[Tasks and exercises]
(1) Condense the paragraph of the addiction treatment passage that begins "All the other long-term places" into a short list that keeps its main facts.
(2) From the addiction treatment passage, write out the text from "Carr said education" up to and including "supply, he said.", copied word for word.

[Document passage]
________________________

Carr said when patients come into the clinic they genuinely want help getting and staying clean.

"There is help out there. Heroin is really hard to kick. There is a lot of physical and psychological dependency. They can try to kick it at home, see one of the psychologists here to get medicine to (alleviate) withdrawal. They can go to detox for seven to 14 days, but they can leave if they choose, there is a methadone clinic that they can go to, there are local physicians that are prescribing buprenorphine (which is a) legal substitute for the heroin," he said.

Carr said education is key in helping someone recover from such a severe addiction.

"The one thing we don't want is for them to give up," he said.

"What I see is a lot of fear. I see a lot of fear. I see a lot of people who try, and it doesn't work out, and then there is a delay between that and trying again. That is kind of where we come in. We are trying to shorten that delay. In this field, we are very much aware there is a high-relapse rate, and it is not uncommon to have multiple attempts at recovery. We are used to that, but we are here to try to shorten the delay in those attempts. I beg people to schedule a follow-up appointment, and you tell me if it is working out."

And though Carr said that outpatient treatment works for some, detox and intensive inpatient treatment may also be the pathway to recovery.

Facilities for that specific type of treatment are in short supply, he said.

"TORSO is a facility in Durham and is voluntary only, and you can stay up to two years there," he said.

"All the other long-term places are further out than that. There is a place between Newton Grove and Dunn called Harvest House, and it is for 28 to 45 days, and we have Angelic House which is a facility for women. We refer people to the N.A. (Narcotics Anonymous) meetings and then here, in our facility, we have a group that meets three times a week that is led by professional counselors as well. It is a group they graduate from. There are a lot of options there is help out there. A lot of times, when people choose to go to detox facility, we have a problem where all four in Eastern North Carolina will all be full and that is starting to happen more than it used to."

________________________

[Source information]
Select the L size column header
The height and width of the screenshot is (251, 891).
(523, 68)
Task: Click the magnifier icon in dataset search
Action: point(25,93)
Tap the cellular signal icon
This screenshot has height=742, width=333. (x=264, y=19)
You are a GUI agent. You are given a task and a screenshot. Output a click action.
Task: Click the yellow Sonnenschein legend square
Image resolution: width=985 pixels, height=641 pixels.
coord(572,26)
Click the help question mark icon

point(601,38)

________________________

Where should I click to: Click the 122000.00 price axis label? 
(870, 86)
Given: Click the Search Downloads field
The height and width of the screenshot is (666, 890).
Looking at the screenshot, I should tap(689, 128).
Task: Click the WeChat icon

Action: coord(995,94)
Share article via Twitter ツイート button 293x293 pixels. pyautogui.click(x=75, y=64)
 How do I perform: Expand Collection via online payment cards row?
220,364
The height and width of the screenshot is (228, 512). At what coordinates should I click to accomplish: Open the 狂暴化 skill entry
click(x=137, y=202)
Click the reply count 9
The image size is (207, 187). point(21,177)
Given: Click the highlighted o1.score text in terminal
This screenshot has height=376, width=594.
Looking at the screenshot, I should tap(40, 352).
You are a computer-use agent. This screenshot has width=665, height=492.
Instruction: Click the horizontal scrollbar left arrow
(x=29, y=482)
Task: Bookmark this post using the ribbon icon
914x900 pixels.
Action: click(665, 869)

________________________

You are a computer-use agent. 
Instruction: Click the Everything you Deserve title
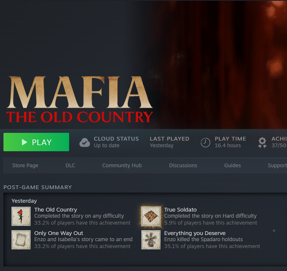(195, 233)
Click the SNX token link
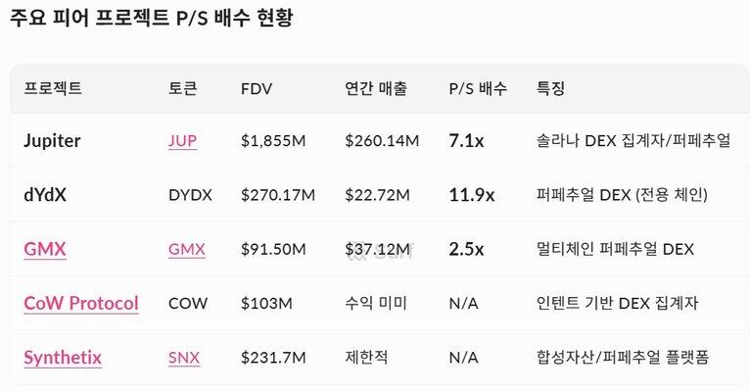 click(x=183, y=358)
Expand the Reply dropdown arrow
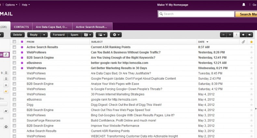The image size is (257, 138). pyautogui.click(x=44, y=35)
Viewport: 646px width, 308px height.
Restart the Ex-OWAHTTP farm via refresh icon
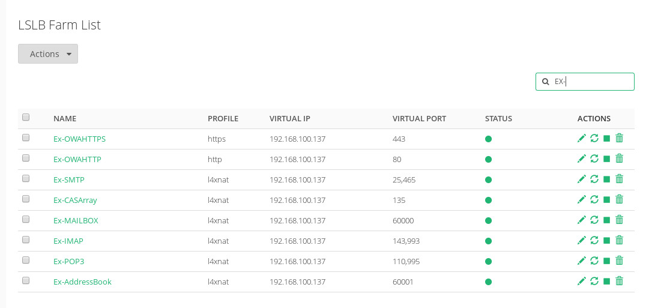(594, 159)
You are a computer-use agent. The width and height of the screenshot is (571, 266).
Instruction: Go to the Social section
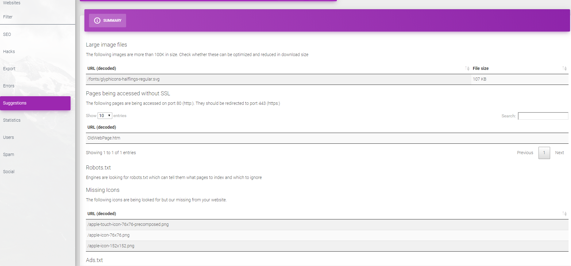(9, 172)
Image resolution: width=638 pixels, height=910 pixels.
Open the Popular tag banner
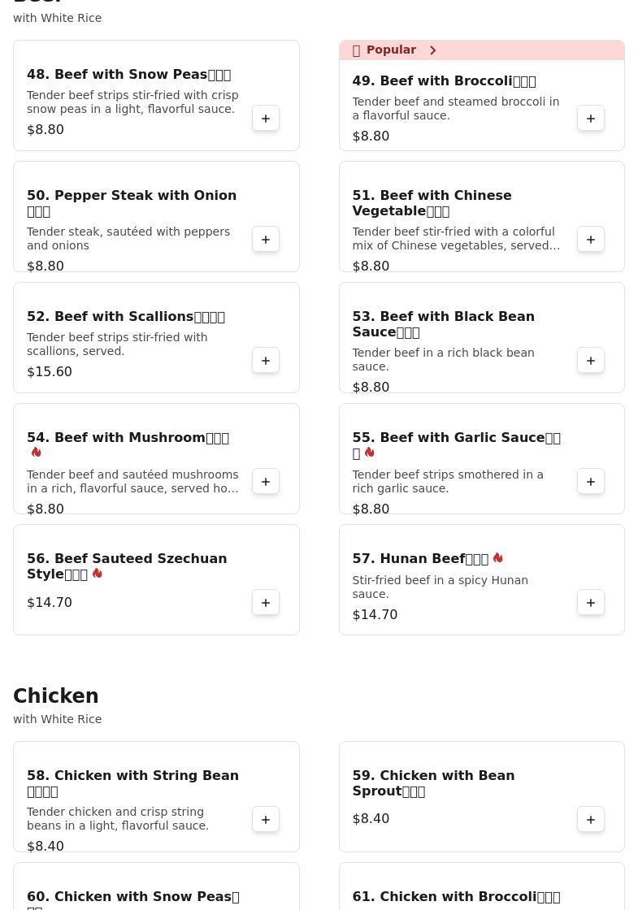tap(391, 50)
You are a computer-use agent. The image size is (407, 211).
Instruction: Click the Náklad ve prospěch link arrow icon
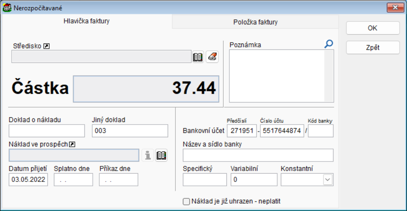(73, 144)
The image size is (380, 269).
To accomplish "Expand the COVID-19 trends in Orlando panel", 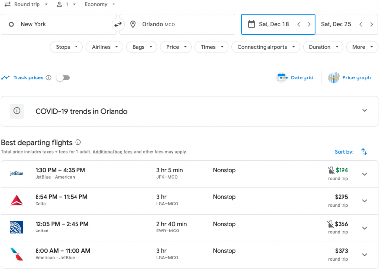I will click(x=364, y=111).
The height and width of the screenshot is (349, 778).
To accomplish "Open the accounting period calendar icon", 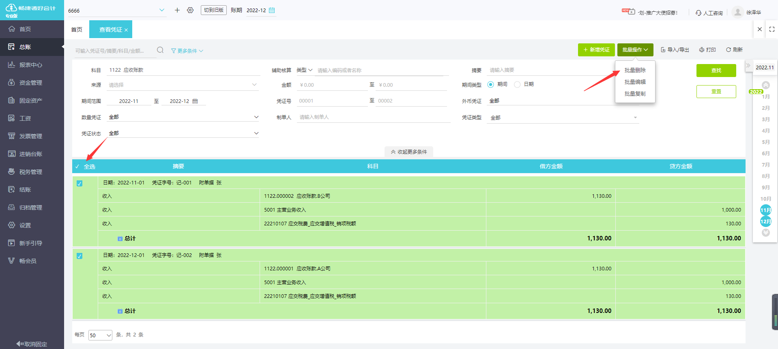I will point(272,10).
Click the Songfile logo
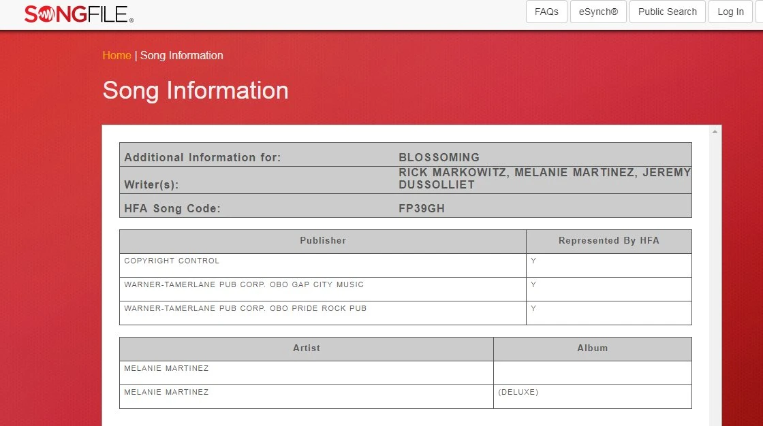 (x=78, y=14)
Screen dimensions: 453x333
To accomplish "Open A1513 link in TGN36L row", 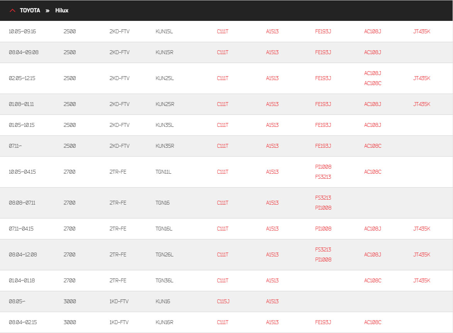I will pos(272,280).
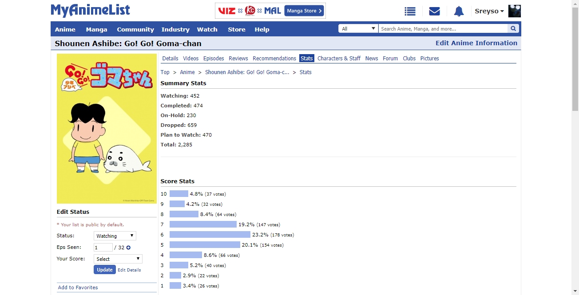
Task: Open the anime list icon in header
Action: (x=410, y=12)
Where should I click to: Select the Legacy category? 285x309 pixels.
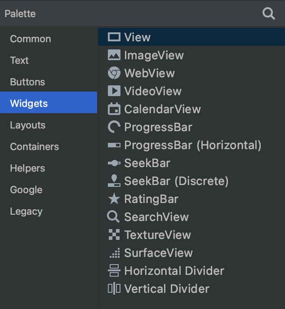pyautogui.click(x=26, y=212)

________________________

[Task solutions]
(1)
- The other long-term places are farther out.
- Harvest House, between Newton Grove and Dunn, offers stays of 28 to 45 days.
- Angelic House is a facility for women.
- People are referred to Narcotics Anonymous (N.A.) meetings.
- The facility runs a group that meets three times a week and is led by professional counselors. Members graduate from it.
- There are many options for help.
- People who choose detox often find all four facilities in Eastern North Carolina full, and this is happening more than it used to.

(2)
Carr said education is key in helping someone recover from such a severe addiction.

"The one thing we don't want is for them to give up," he said.

"What I see is a lot of fear. I see a lot of fear. I see a lot of people who try, and it doesn't work out, and then there is a delay between that and trying again. That is kind of where we come in. We are trying to shorten that delay. In this field, we are very much aware there is a high-relapse rate, and it is not uncommon to have multiple attempts at recovery. We are used to that, but we are here to try to shorten the delay in those attempts. I beg people to schedule a follow-up appointment, and you tell me if it is working out."

And though Carr said that outpatient treatment works for some, detox and intensive inpatient treatment may also be the pathway to recovery.

Facilities for that specific type of treatment are in short supply, he said.